Our finding that the NERD depletion decreases m6A deposition on mRNAs provides a mechanistic basis for NERD-mediated regulation of chimeric mRNA formation at ITNs; however, it does not explain the exact role of NERD in m6A regulation in plants. Despite our epistatic genetic interaction data, all attempts made to detect a physical interaction between NERD and FIP37 in vivo failed so far, suggesting that NERD is not likely to be a novel core component of m6A methyltransferase complex.
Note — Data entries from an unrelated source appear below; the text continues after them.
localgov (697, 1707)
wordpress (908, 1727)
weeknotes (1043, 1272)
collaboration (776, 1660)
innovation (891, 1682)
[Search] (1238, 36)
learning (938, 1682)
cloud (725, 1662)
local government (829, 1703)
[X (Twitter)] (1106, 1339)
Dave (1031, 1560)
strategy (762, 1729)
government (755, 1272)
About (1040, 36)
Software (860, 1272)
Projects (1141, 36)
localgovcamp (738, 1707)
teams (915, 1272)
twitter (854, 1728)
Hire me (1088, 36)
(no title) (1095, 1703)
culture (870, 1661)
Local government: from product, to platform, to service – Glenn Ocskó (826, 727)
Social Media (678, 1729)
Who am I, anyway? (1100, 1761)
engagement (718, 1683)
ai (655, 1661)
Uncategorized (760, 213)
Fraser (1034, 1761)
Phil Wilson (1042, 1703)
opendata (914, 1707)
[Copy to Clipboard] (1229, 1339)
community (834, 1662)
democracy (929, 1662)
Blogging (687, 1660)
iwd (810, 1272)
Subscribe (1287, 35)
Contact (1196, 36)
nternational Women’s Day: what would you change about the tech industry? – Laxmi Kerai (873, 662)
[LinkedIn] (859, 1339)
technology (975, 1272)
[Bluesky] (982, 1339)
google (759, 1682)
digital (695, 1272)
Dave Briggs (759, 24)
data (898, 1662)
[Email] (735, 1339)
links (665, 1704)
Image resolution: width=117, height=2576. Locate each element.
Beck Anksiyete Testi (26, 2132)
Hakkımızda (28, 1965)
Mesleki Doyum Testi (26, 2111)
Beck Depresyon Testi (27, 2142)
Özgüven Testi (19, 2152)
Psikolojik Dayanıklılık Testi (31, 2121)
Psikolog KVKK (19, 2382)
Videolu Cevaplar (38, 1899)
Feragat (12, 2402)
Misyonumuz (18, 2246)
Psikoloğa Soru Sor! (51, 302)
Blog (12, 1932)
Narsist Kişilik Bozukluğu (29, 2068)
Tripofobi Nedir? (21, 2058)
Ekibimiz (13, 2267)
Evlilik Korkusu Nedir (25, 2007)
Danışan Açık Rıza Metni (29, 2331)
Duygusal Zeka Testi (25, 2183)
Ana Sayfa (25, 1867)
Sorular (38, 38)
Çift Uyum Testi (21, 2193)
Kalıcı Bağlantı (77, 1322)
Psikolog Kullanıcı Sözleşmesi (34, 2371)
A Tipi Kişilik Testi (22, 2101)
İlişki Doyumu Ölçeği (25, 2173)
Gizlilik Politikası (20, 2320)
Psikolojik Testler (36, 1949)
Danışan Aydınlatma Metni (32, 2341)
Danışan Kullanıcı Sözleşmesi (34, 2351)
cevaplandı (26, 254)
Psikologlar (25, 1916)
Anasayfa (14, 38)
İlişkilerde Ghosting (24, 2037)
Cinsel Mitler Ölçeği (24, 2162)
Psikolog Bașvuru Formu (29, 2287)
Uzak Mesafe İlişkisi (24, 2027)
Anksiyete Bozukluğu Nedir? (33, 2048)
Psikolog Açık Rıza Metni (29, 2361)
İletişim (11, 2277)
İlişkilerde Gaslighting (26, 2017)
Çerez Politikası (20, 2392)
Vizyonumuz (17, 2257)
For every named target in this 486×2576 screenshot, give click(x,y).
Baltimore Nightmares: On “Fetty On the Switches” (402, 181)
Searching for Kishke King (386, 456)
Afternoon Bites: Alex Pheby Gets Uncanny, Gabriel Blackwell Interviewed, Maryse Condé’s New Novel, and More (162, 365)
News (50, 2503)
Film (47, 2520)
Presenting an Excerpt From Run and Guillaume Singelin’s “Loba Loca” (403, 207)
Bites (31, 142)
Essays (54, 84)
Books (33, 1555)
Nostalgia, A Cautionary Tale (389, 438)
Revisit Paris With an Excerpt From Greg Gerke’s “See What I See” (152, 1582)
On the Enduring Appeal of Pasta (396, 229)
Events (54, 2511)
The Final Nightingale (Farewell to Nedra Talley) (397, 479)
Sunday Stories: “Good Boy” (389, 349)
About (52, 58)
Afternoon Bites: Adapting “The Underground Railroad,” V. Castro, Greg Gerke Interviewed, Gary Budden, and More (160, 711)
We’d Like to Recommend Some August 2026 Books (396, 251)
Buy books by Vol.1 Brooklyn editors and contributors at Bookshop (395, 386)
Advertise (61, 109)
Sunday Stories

However, recently published Arabidopsis proteomics data indicate that NERD copurifies with SPT4/SPT5 transcription elongation factors and elongating Pol II in vivo (Antosz et al, 2017). In addition, NERD also harbors a specific protein domain, named as Plus3 (Pontier et al, 2012), which has been shown to mediate Pol II-associated factor 1 complex (PaF1C) recruitment to genes by binding to a specific domain within the Pol II elongation factor SPT5 (Mayekar et al, 2013; Wier et al, 2013). This suggests that NERD could potentially act at an early stage of m6A deposition within the elongating RNA polymerase II (Pol II) complex. Together with our previous data showing that NERD binds unmethylated histone H3 lysine 4 (H3K4me0) through a conserved plant homeodomain finger-type domain (Pontier et al, 2012), these observations suggest that NERD could act at the interface between elongating Pol II and chromatin, potentially facilitating the co-transcriptional deposition of m6A on mRNAs, in agreement with the prevailing model for m6A deposition (Ke et al, 2017).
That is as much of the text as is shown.